====== RECORDS PROVIDED
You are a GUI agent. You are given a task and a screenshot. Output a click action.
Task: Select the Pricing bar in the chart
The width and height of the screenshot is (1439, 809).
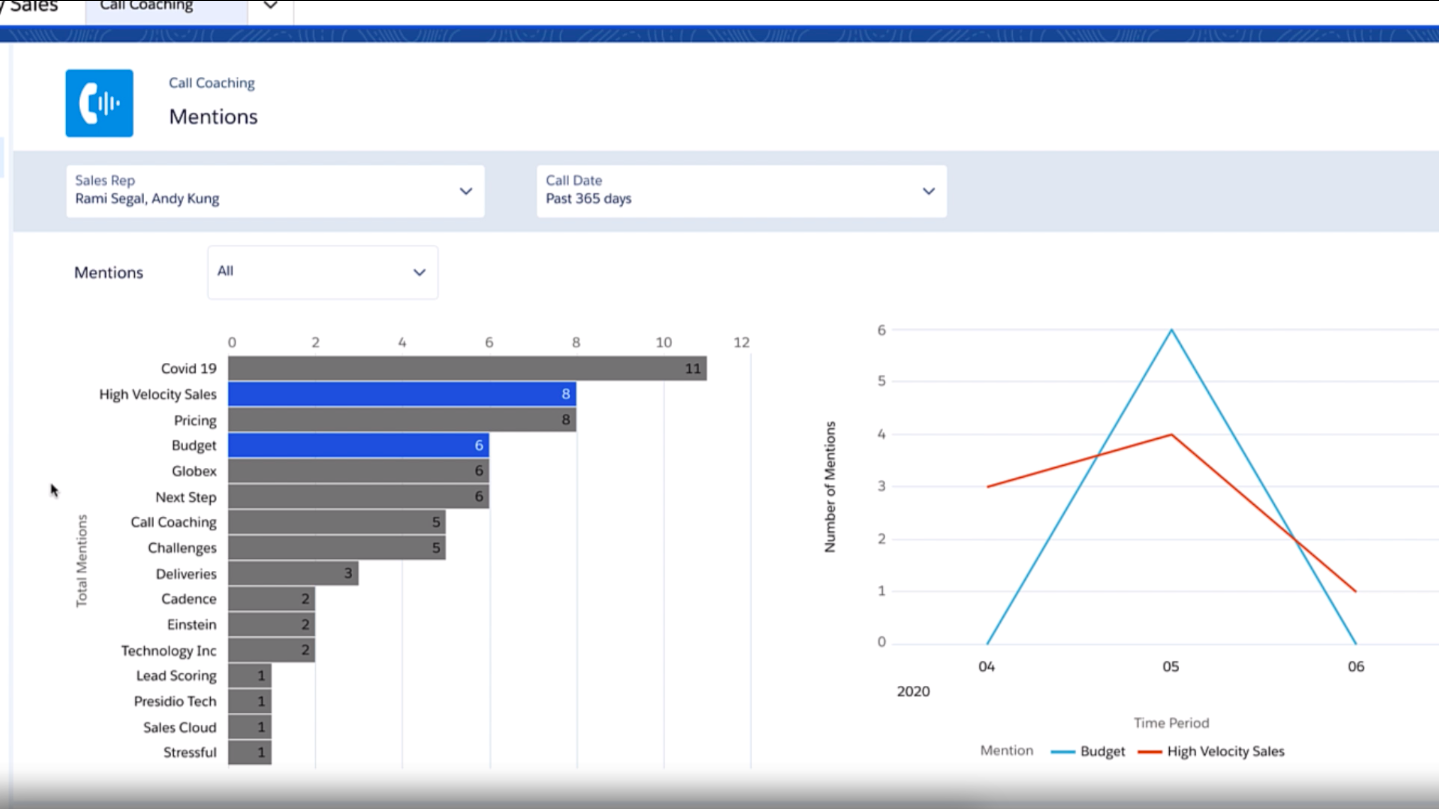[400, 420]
============
====== RECORDS PROVIDED
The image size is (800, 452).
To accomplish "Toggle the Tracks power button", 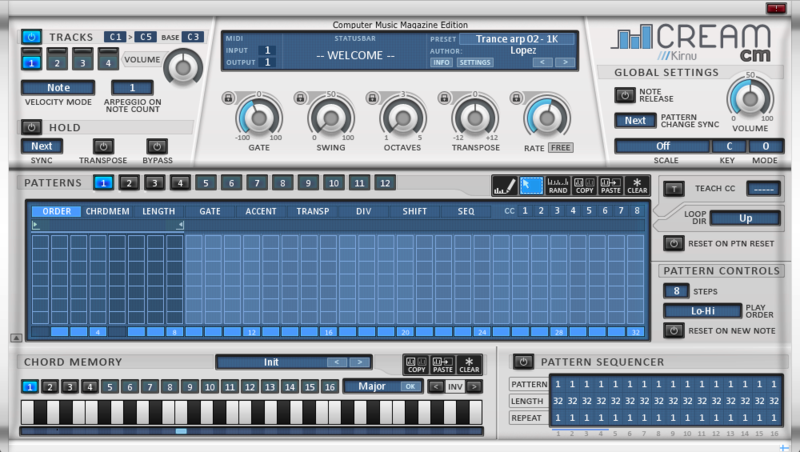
============
====== RECORDS PROVIDED
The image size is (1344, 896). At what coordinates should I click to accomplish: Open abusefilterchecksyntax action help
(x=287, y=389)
============
EXERCISE REQUIREMENTS: What belongs in the answer is each line above from the line with "The image size is (800, 452)." to the line with "the Tracks power", inclusive, reproduced exactly and free of pictures.

ANSWER AREA:
The image size is (800, 452).
To accomplish "Toggle the Tracks power button", 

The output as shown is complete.